I managed to replace the studs today. I tried removing the rotor to verify I'd be able use a hinged ball joint separator, but the rotor was frozen on there. I didn't have screws to push the rotor off the hub (or know what size they are). So I whacked the rotor with a rubber mallet, and then with a hammer, but no dice. And without the rotor off, a ball joint separator wasn't going to fit on the hub.
So I just whacked the broken studs with the hammer and they popped out the back. Honda didn't leave a hole or anything to allow the studs to pass through easily. But getting them out wasn't hard because since they were broken, they were short enough to maneuver past the splash guard.

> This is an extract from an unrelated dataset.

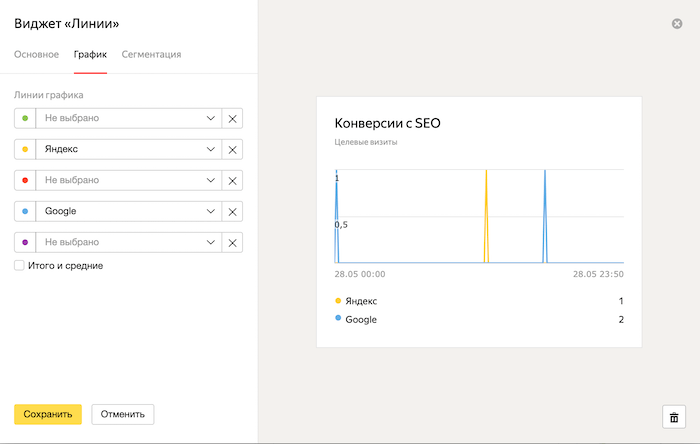Image resolution: width=700 pixels, height=444 pixels.
Task: Enable the Итого и средние checkbox
Action: coord(19,266)
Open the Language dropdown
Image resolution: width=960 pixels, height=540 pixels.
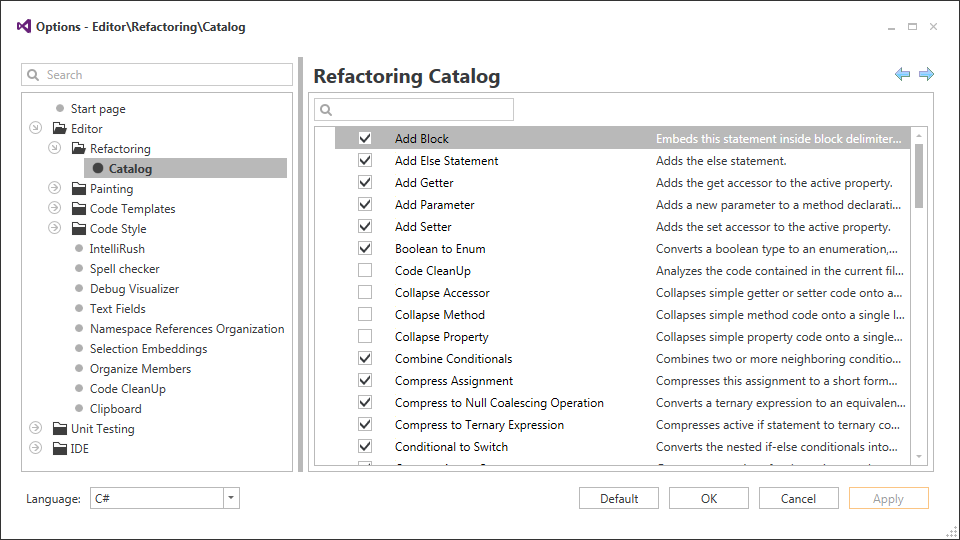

But that splash guard blocked access to getting the new ones in. Luckily, the splash guard is just thin stamped steel and no match for my hammer:
Then I was able to put the new studs in:
I used a wrench to more or less restore the splash guard to its former glory, and even added some black paint to protect the newly exposed metal from rust. To pull the studs through, Honda recommends using a bunch of 14mm washers to torque against. I didn't have any 14mm washers, but the hole in the end of this crescent wrench worked:
That did destroy the mating surface of the lug nut, but since I was replacing all the lug nuts I used one of the old ones. I used a torque wrench so I wouldn't go past 94 ft/lbs. Also, I used some brake grease between the crescent wrench and lug nut. And I had to keep applying new grease when it would torque out before the stud was all the way in.
After putting the wheel on I drove it a few miles and torqued it again. A bunch of the studs did tighten up more, I assume because I moved the rotor a little when I was whacking it earlier. After 50 miles or so I'll go around the car and do a final torque on all the wheels.